● **What the task asks**:
The lines from the one with "1024x656 pixels." through the last line of the material below, copied exactly and free of pictures, make up the whole answer.

● **Supplied material**:

====================

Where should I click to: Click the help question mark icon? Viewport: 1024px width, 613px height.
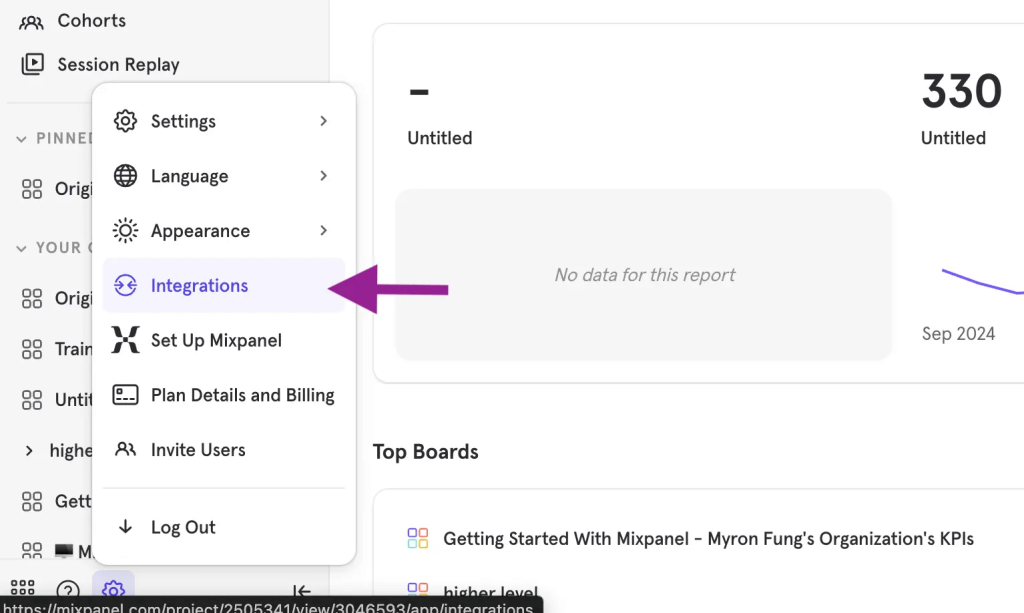coord(66,590)
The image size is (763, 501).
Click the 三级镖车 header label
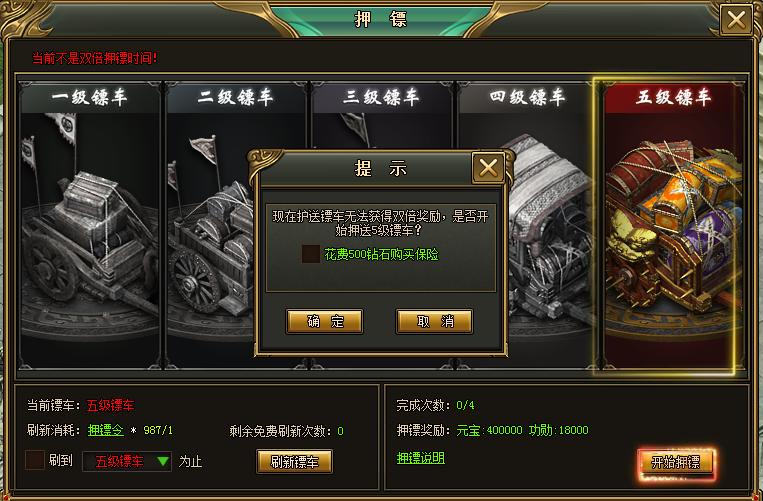tap(381, 97)
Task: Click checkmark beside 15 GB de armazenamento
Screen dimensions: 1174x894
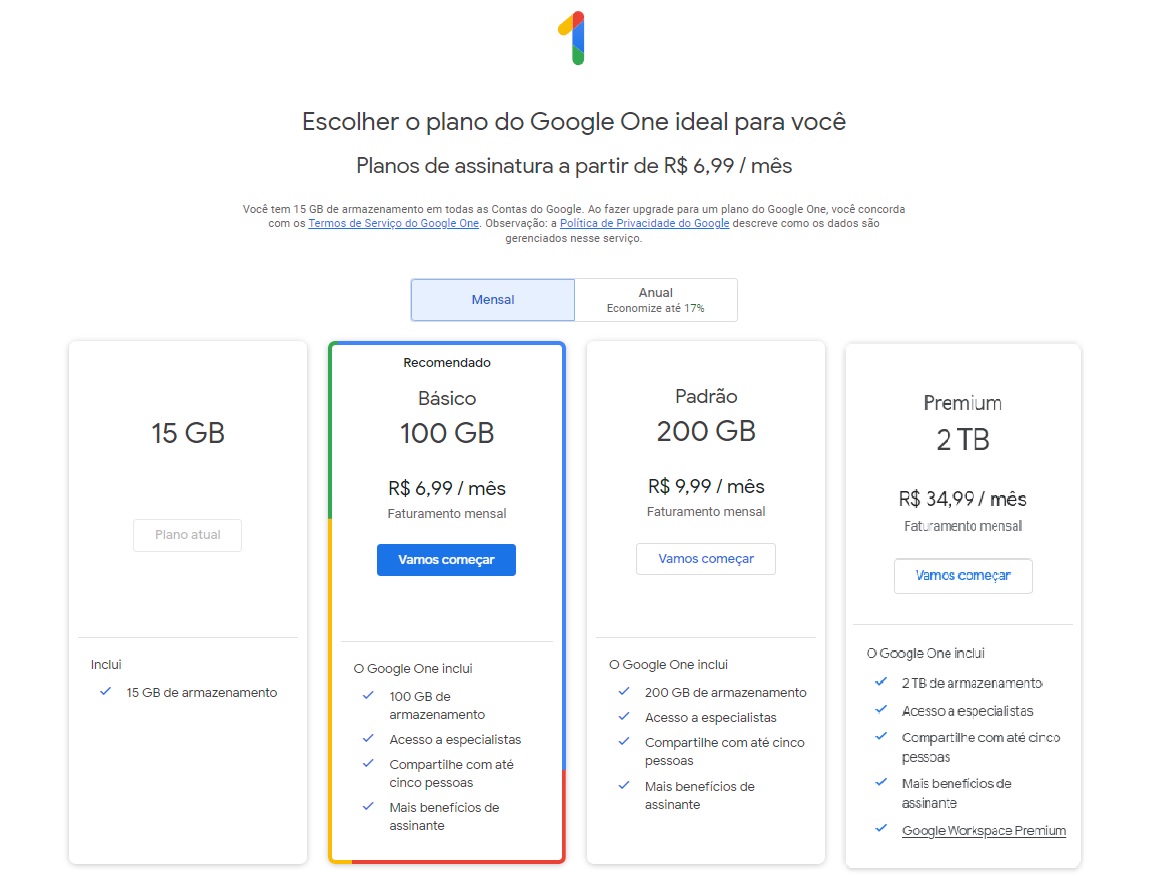Action: (106, 691)
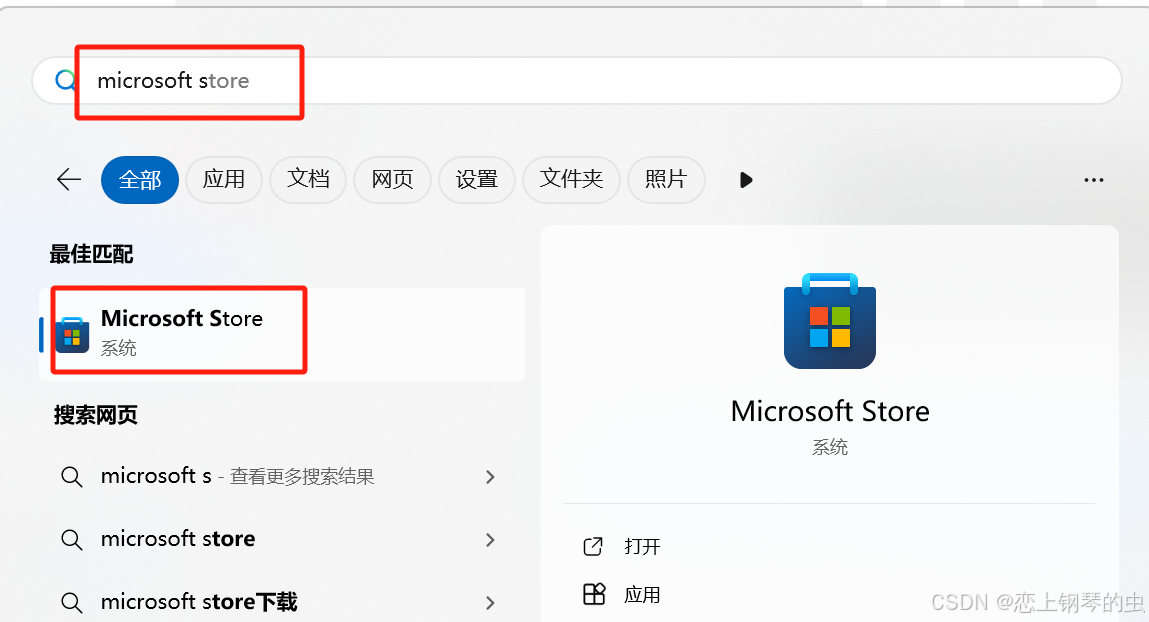This screenshot has width=1149, height=622.
Task: Select the Microsoft Store best match result
Action: [x=180, y=330]
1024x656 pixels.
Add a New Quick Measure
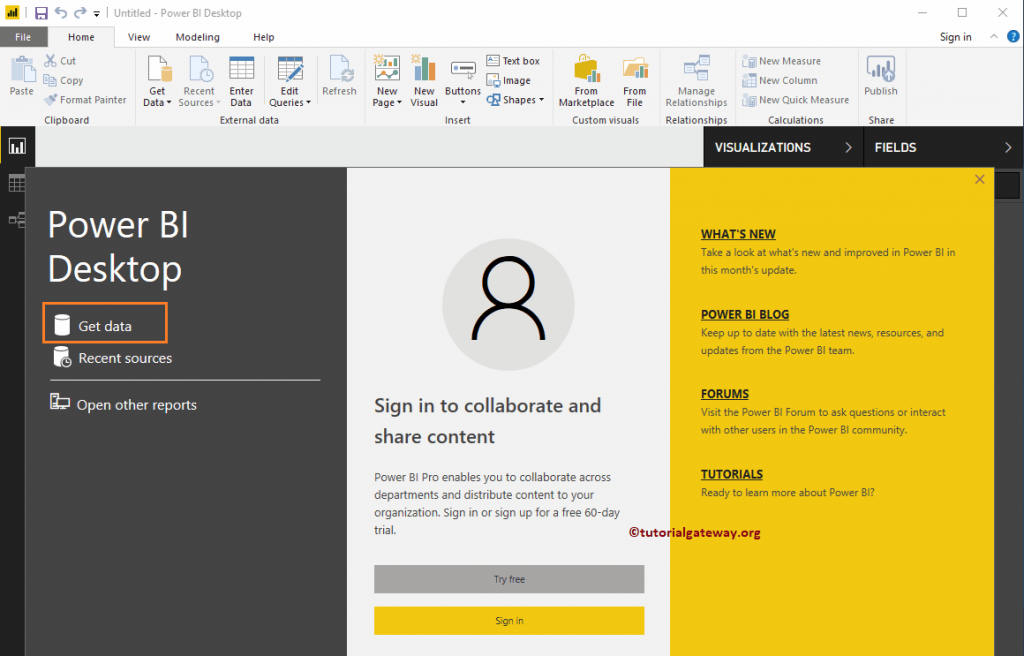coord(795,100)
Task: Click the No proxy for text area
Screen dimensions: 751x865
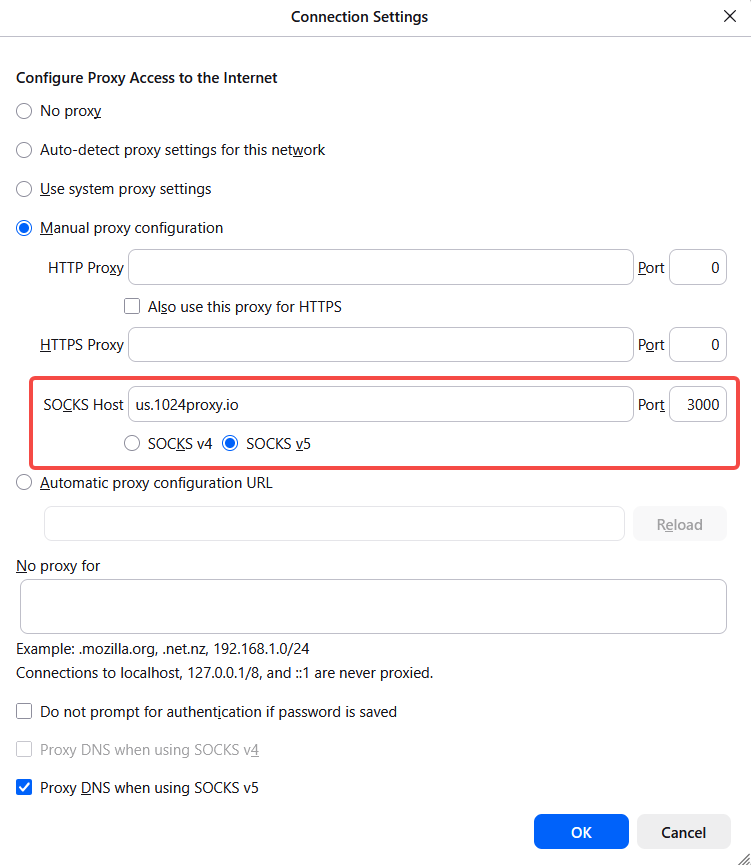Action: [373, 606]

====================

● **Completed exercise**:
1024x656 pixels.
Add a New Quick Measure
coord(795,100)
Task: Click the No proxy for text area
Screen dimensions: 751x865
Action: [373, 606]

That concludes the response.